To summarise my talk, I discussed that in order to heal the ‘Wounded Mind’ it was paramount that individually and collectively we embraced (or at least sought) for a sense of meaning, purpose, and connection within our physical reality as well as beyond it. That is, to bring together a physical and metaphysical worldview and perspective into an integrated whole rather than living as if separated from the greater cosmological totality. The evolving mind behaves as within a collective ecology and not in a binary relationship. As such, an evolving mind is a relational mind, for which relationships and relationality are primary.
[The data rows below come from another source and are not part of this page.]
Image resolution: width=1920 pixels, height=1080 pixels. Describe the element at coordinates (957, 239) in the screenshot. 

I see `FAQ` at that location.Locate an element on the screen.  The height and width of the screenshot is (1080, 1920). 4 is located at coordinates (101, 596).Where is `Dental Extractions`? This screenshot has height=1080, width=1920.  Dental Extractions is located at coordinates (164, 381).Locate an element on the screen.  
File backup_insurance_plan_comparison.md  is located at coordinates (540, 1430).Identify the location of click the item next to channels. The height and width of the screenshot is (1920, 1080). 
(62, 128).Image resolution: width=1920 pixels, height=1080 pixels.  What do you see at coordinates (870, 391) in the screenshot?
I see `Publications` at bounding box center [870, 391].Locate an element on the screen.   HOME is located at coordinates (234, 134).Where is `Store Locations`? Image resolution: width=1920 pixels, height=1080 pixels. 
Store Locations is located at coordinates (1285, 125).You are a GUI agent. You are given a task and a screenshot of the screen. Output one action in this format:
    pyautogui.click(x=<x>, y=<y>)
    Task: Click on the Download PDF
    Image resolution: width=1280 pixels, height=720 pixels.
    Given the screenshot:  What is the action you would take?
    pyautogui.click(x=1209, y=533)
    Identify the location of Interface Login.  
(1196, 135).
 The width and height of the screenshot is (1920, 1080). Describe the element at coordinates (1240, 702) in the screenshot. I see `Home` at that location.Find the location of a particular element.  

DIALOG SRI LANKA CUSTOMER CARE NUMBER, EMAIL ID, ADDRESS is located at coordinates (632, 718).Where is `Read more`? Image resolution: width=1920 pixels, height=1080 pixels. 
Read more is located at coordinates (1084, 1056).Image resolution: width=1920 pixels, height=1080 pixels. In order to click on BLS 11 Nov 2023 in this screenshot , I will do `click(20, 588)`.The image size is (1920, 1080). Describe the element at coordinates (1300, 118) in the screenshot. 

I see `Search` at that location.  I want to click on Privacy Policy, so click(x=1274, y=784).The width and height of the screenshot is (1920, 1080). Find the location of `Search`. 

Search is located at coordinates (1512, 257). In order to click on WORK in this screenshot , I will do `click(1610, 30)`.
This is contrary to the burgeoning transhumanist view which sees the mind (human consciousness) as purely a by-product of the brain’s functioning and, as such, may one day be uploaded into cloud computing governed by artificial intelligences (AI). This, for me, is an anti-human trajectory and completely ignores the future developmental capacities of the human being, as well as ignoring the incredible potential of the biological human body. This transhumanist anti-human perspective is indicative of the collapsing epoch of the Sensate age with its emphasis upon materiality and hedonistic pursuits. And in this, it is aligning with the path of the dinosaurs. In comparison, the continually evolving human being, which is also a human becoming, shall further develop its latent capacities and reach for transcendental connection with its cosmological foundations. The future is yet to be realized. And for me, it shall be a human-centric future, or it shall not be.